Damping of structural vibrations by acoustic radiation.
Damping of real structures, such as panels, can be caused by different mechanisms of energy dissipation. Sound radiation from a vibrating, elastic body is a loss of energy and represents damping of the motion of the body. Damping due to acoustic radiation is significant for thin plates and lightweight sandwich structures. Knowledge of damping is important in the estimation of the vibratory stress response of a resonant mode in structures subjected to random excitation. Equivalent viscous modal damping ratios are required in the estimation of stress at the fundamental or low order modes in panels which are liable to acoustic fatigue. In this Item modal damping, due to acoustic radiation, is defined in terms of the specific damping capacity, which is related to the sound radiation efficiency, a measure of how well a panel radiates sound. The resonant modes of a simply-supported, isotropic, rectangular panel in an infinite baffle are considered in the context of specific damping capacity, which can also be related to the loss factor and the equivalent viscous damping ratio.

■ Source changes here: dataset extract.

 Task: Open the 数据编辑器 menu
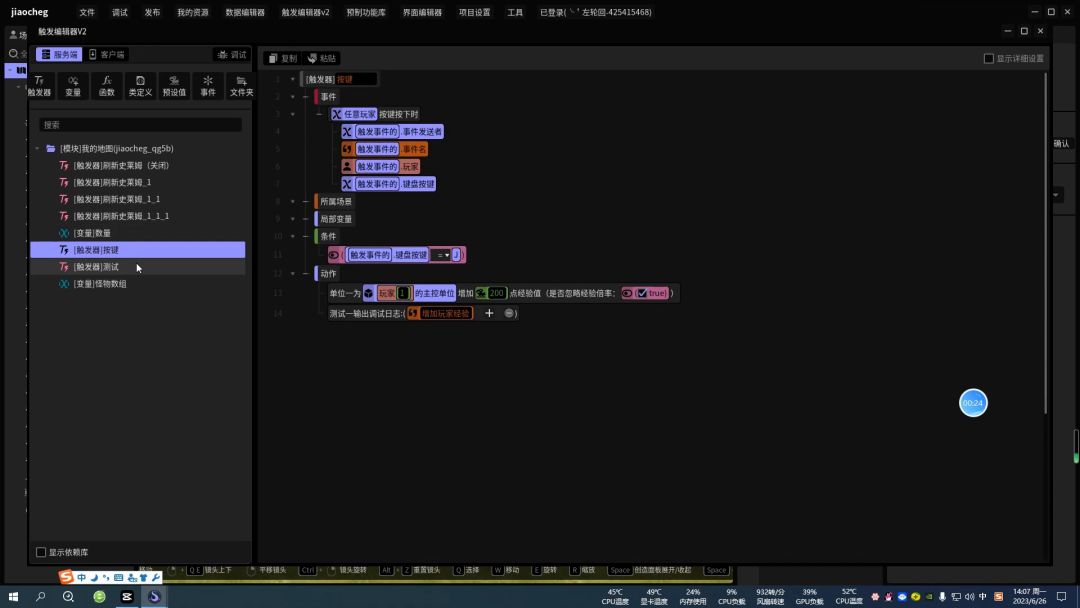coord(245,12)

Values of specific damping capacity (as well as equivalent viscous damping ratio) are given for sixteen modes (up to m = 4, n = 4) for rectangular panels with different geometry. Design curves from which the specific damping capacity for a particular mode can be estimated are presented for rectangular, simply-supported panels and can be used for any material of the panel. Each design curve, dependent only on aspect ratio of the panel, is presented as a relation between a non-dimensional parameter, Δmn, for the (m,n) mode and a scaling factor, H. The non-dimensional parameter, Δmn, is proportional to the specific damping capacity multiplied by the product of the ratio of the sound velocity in the plate material to the velocity of sound in the fluid and the ratio of the fluid density to the density of the panel material. The scaling factor, H, is essentially the non-dimensional thickness of the panel (thickness/ square root of panel area) multiplied by the ratio of the sound velocity in the plate to the sound velocity in the fluid. Hence, the specific damping capacity for a panel of the required geometry can be estimated from the design curves, if the material properties of the panel, such as Young's modulus, density and Poisson's ratio, as well as the density of the surrounding fluid and the velocity of sound in the fluid, are known. Additionally, for the special case of rectangular panels made from a typical aluminium alloy design curves are presented, representing a direct relationship between the equivalent viscous damping ratio and the dimensionless thickness for 16 modes (up to m = 4, n = 4).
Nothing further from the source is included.